- Theatrical release poster
- French: Chien 51
- Directed by: Cédric Jimenez
- Screenplay by: Olivier Demangel; Cédric Jimenez;
- Based on: Chien 51 by Laurent Gaudé
- Produced by: Hugo Sélignac
- Starring: Gilles Lellouche; Adèle Exarchopoulos; Louis Garrel; Romain Duris; Valeria Bruni Tedeschi; Artus;
- Cinematography: Laurent Tangy
- Edited by: Laure Gardette; Stan Collet;
- Music by: Guillaume Roussel
- Production companies: Chi-Fou-Mi Productions; Studiocanal; France 2 Cinéma; Jim Films; Artemis Productions;
- Distributed by: Studiocanal
- Release dates: 6 September 2025 (Venice); 15 October 2025 (France);
- Running time: 105 minutes
- Countries: France; Belgium;
- Language: French
- Budget: €40–50 million
- Box office: $11 million

= Dog 51 =

Dog 51 (Chien 51) is a 2025 science fiction thriller film directed by Cédric Jimenez, co-written with Olivier Demangel and based on the 2022 novel by the same name by Laurent Gaudé. Starring Gilles Lellouche, Adèle Exarchopoulos, Louis Garrel, Romain Duris, Valeria Bruni Tedeschi and Artus, it follows a crime investigation in a dystopian Paris.
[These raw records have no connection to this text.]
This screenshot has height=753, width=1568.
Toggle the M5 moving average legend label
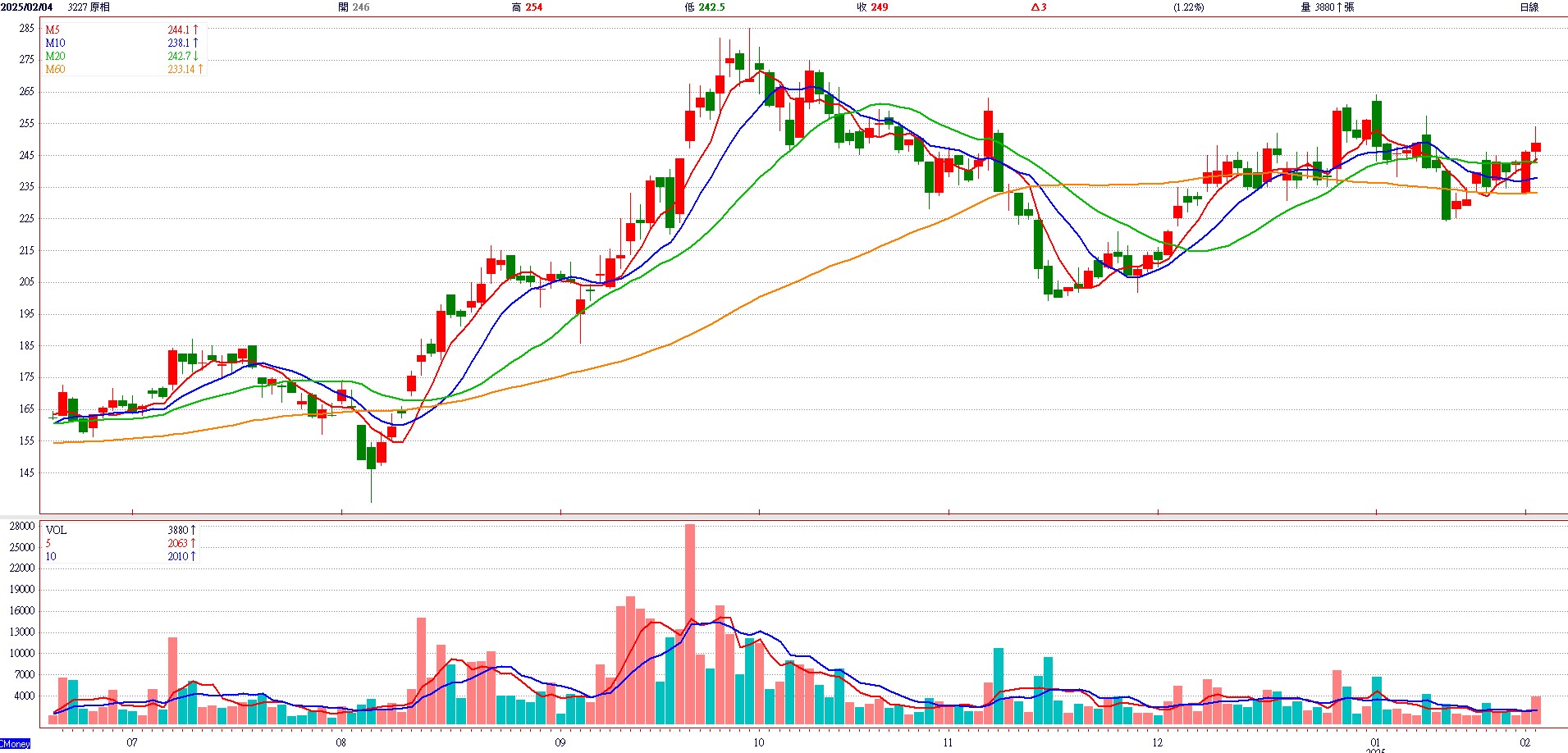[53, 30]
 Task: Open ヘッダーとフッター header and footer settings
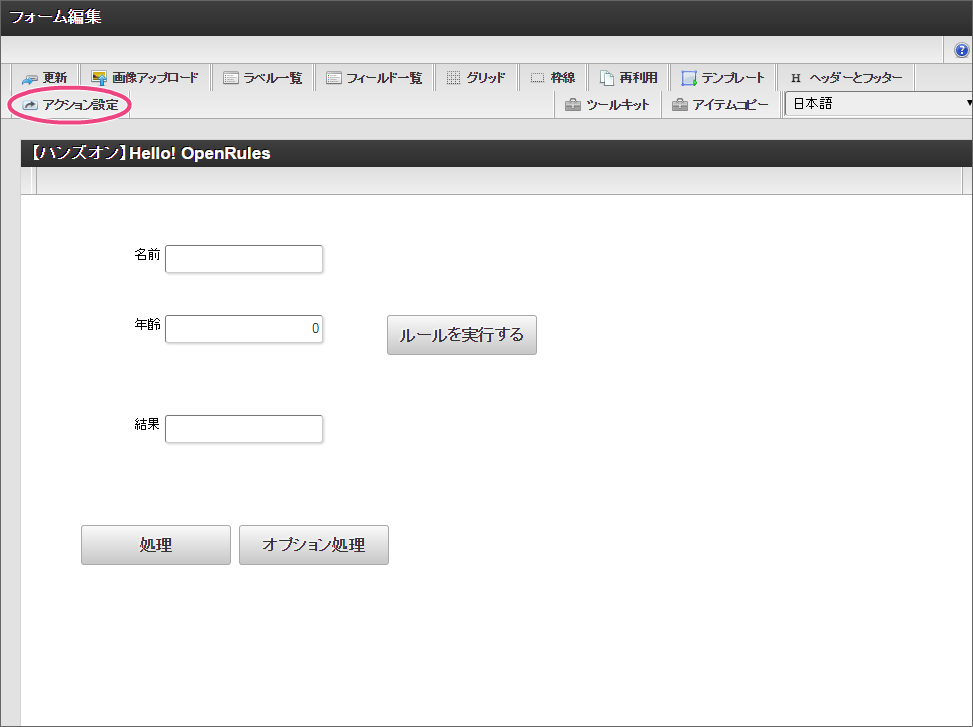845,78
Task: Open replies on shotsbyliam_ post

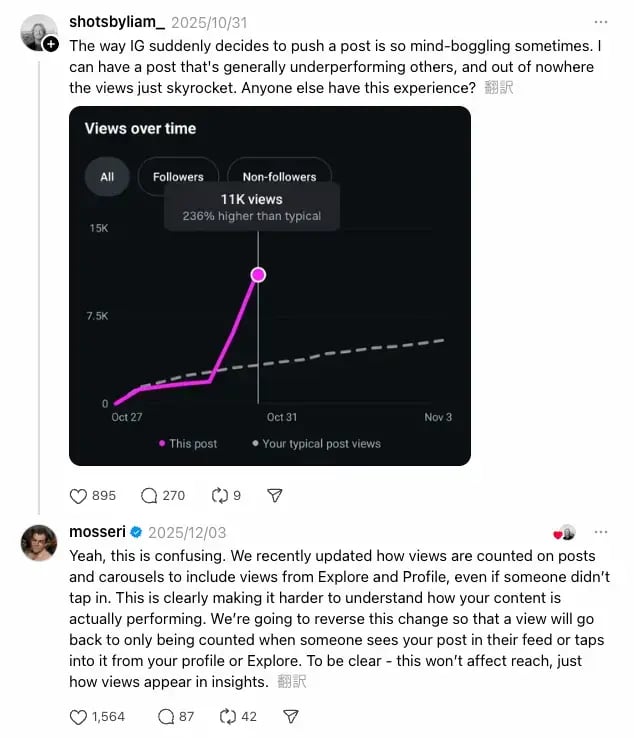Action: tap(150, 495)
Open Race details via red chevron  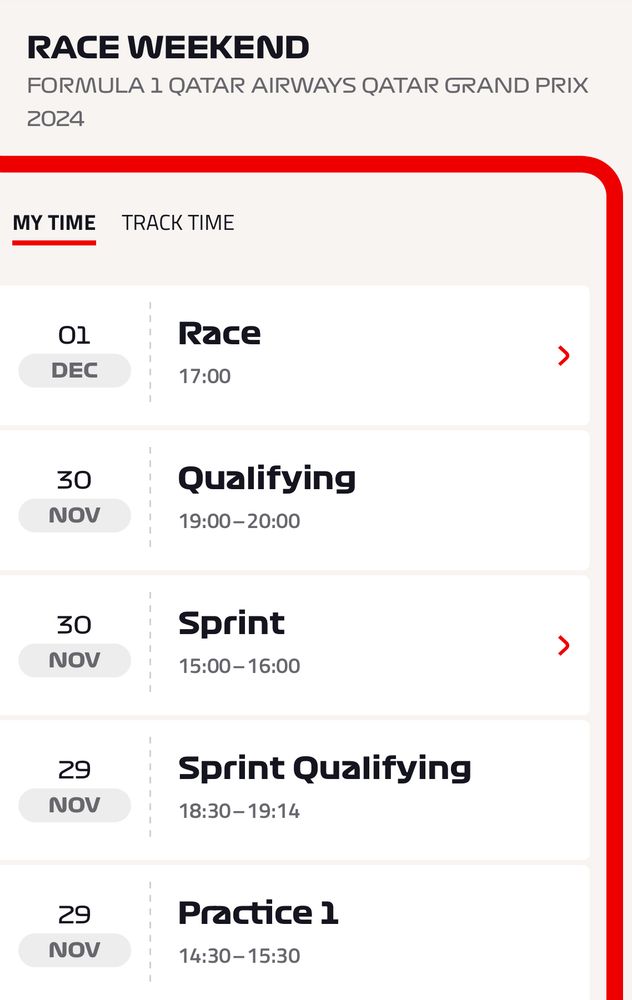click(x=563, y=355)
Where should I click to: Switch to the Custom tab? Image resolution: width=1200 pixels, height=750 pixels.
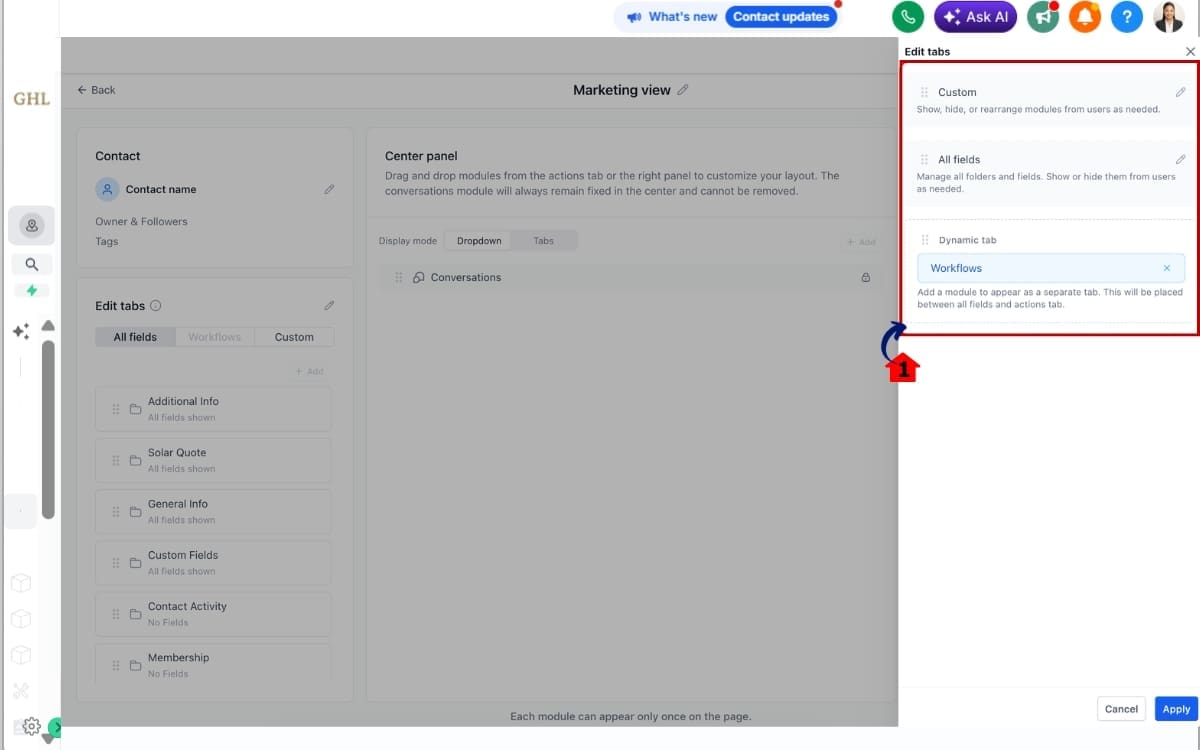(294, 337)
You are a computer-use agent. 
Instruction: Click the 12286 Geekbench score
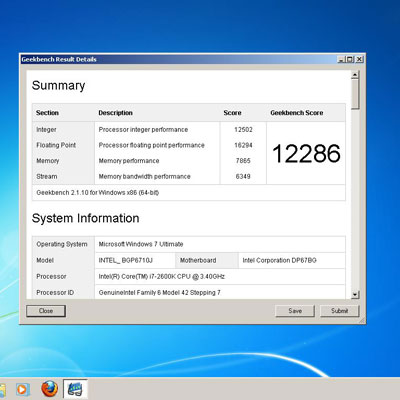tap(306, 153)
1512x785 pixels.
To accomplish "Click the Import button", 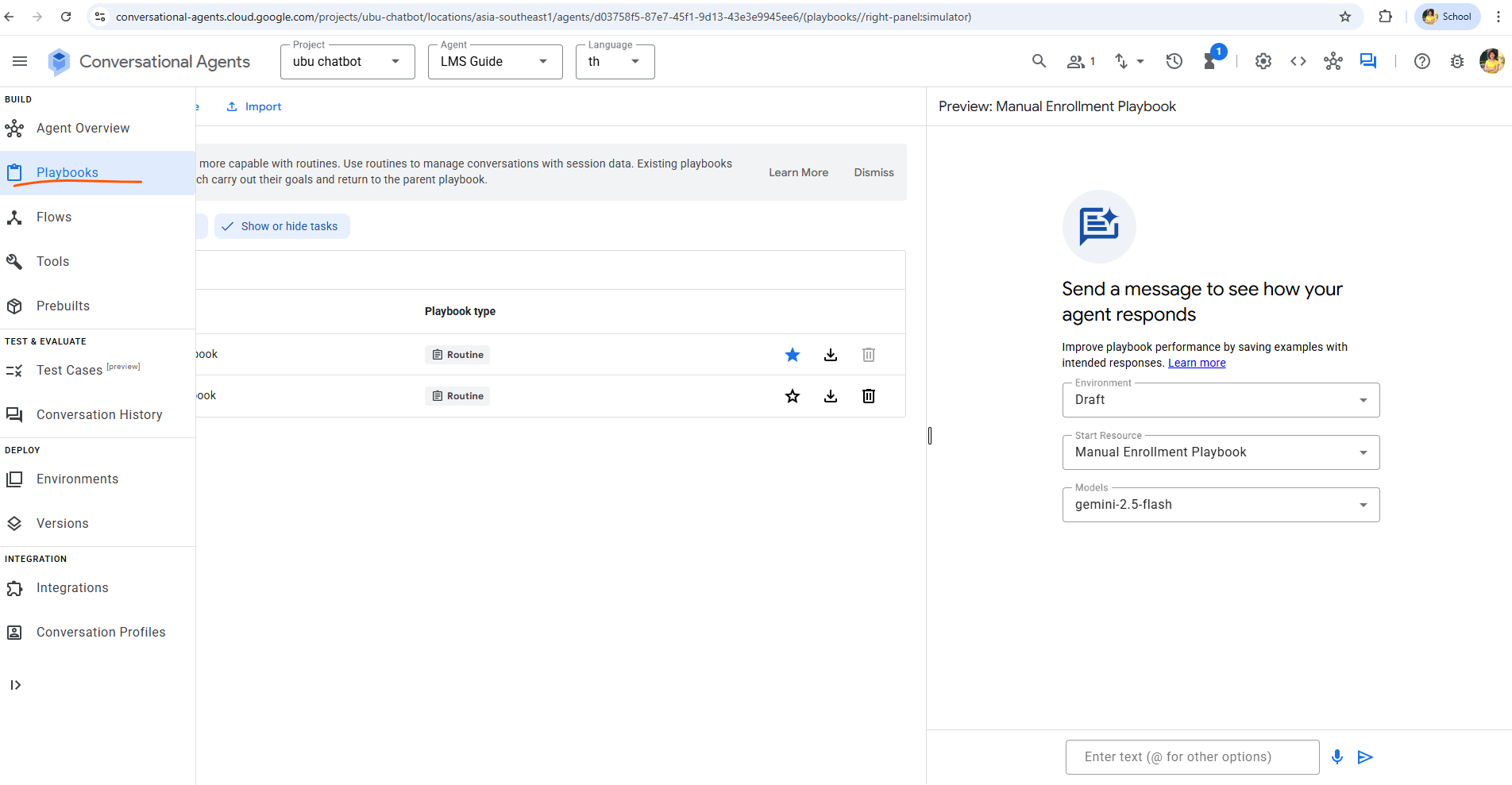I will [x=254, y=107].
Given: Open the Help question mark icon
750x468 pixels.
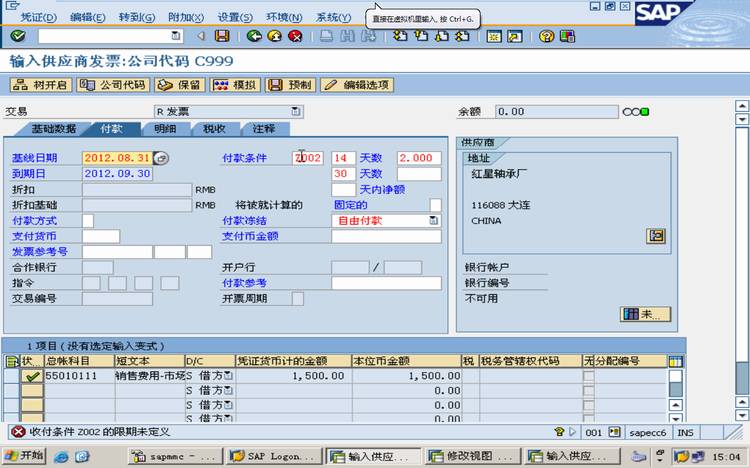Looking at the screenshot, I should click(546, 36).
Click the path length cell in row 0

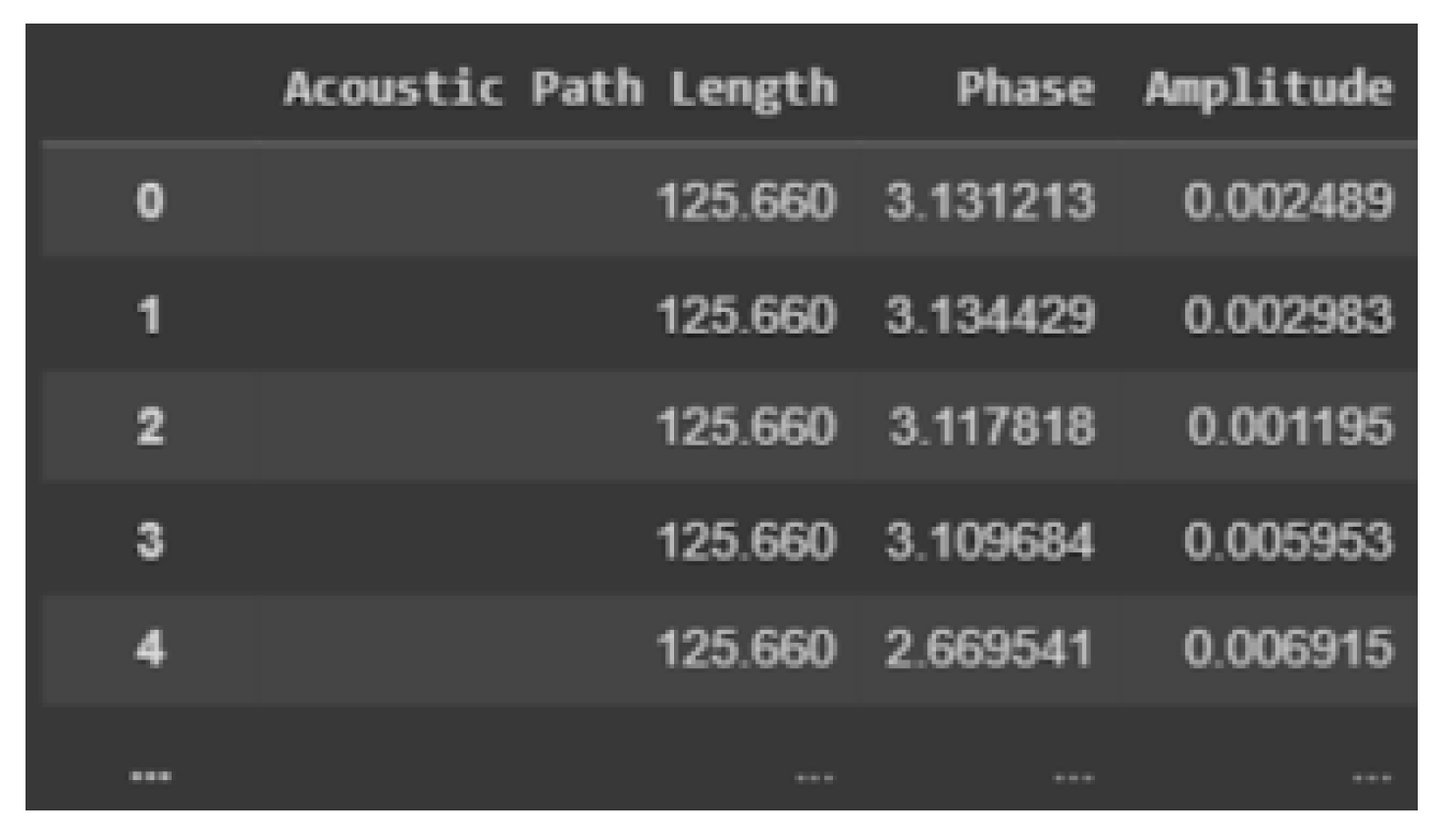pos(747,201)
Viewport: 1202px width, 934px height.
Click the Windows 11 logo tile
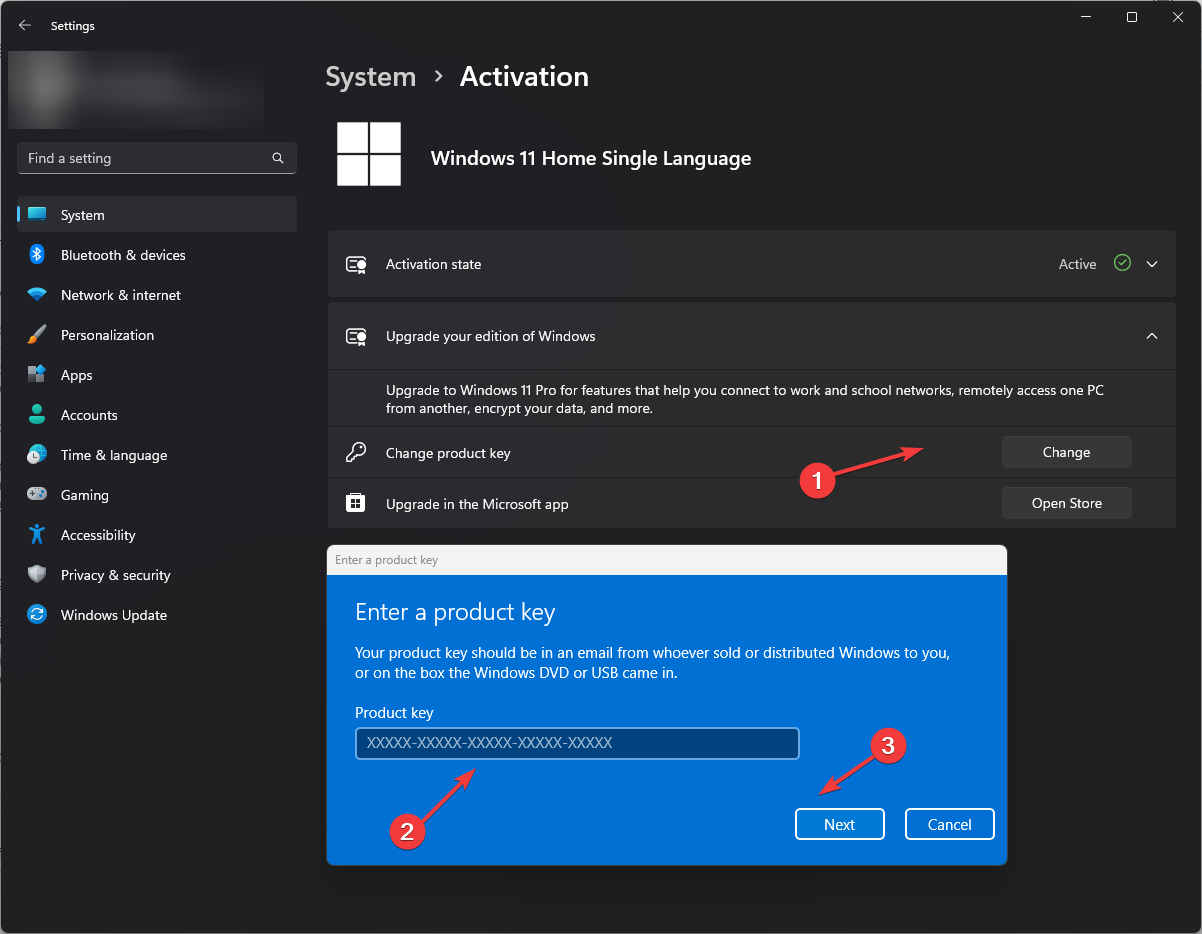[x=368, y=154]
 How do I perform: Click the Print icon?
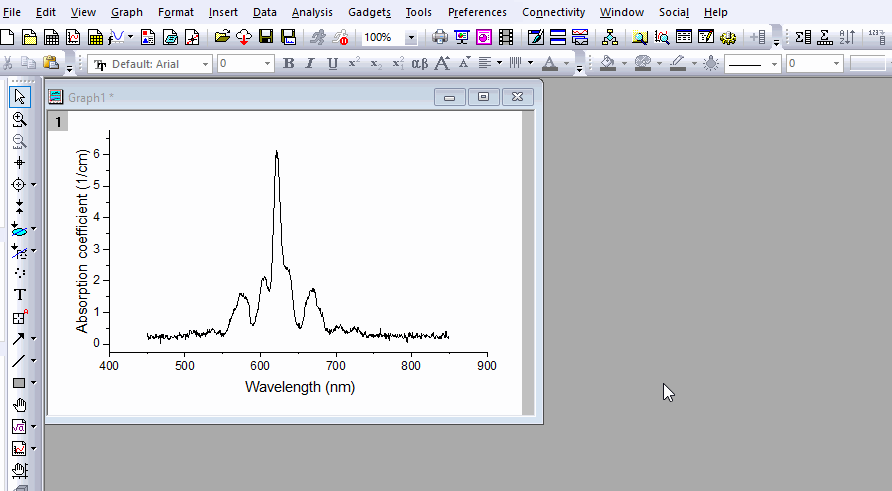click(440, 37)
The film had its world premiere out of competition at the 82nd Venice International Film Festival on 6 September 2025, and was theatrically released in France on 15 October by Studiocanal in IMAX formats.

== Premise ==
The film is set in a dystopian future, in 2045, in Paris, where people have been segregated into neighborhoods by social class, and police are directed by an artificial intelligence system. When the creator of the system is murdered, investigators Salia and Zem work to solve the case, and in doing so discover alarming information about the authority that governs them.

==Cast==
- Gilles Lellouche as Zem Brecht
- Adèle Exarchopoulos as Salia Malberg
- Louis Garrel as Jon Mafram
- Romain Duris as Théo Rimarval
- Valeria Bruni Tedeschi as Irina Mitrovna
- Artus as Malik Bouzid
- Stéphane Bak as Cal
- Thomas Bangalter as Kessel
- Lala &ce as Charline
- Hugo Dillon as Luc
- Daphné Patakia as Amel
- Agathe Mougin as Tobo
- Jeanne Herry as Lucy Monk
- Féodor Atkine as the pastor

== Production ==
An international co-production between France and Belgium, filming took place in Paris and Marseille over eighteen weeks, with an estimated production budget is €40–50 million.

== Release ==
The film debuted at the 82nd Venice International Film Festival on 6 September 2025. For its North American premiere, the film was programmed as a special presentation at the 2025 Toronto International Film Festival. It was released in French theaters on 15 October 2025.

==Reception==

=== Box office ===
The film had 1.38 million admissions at the French box office, grossing $11 million against a budget of €40 million.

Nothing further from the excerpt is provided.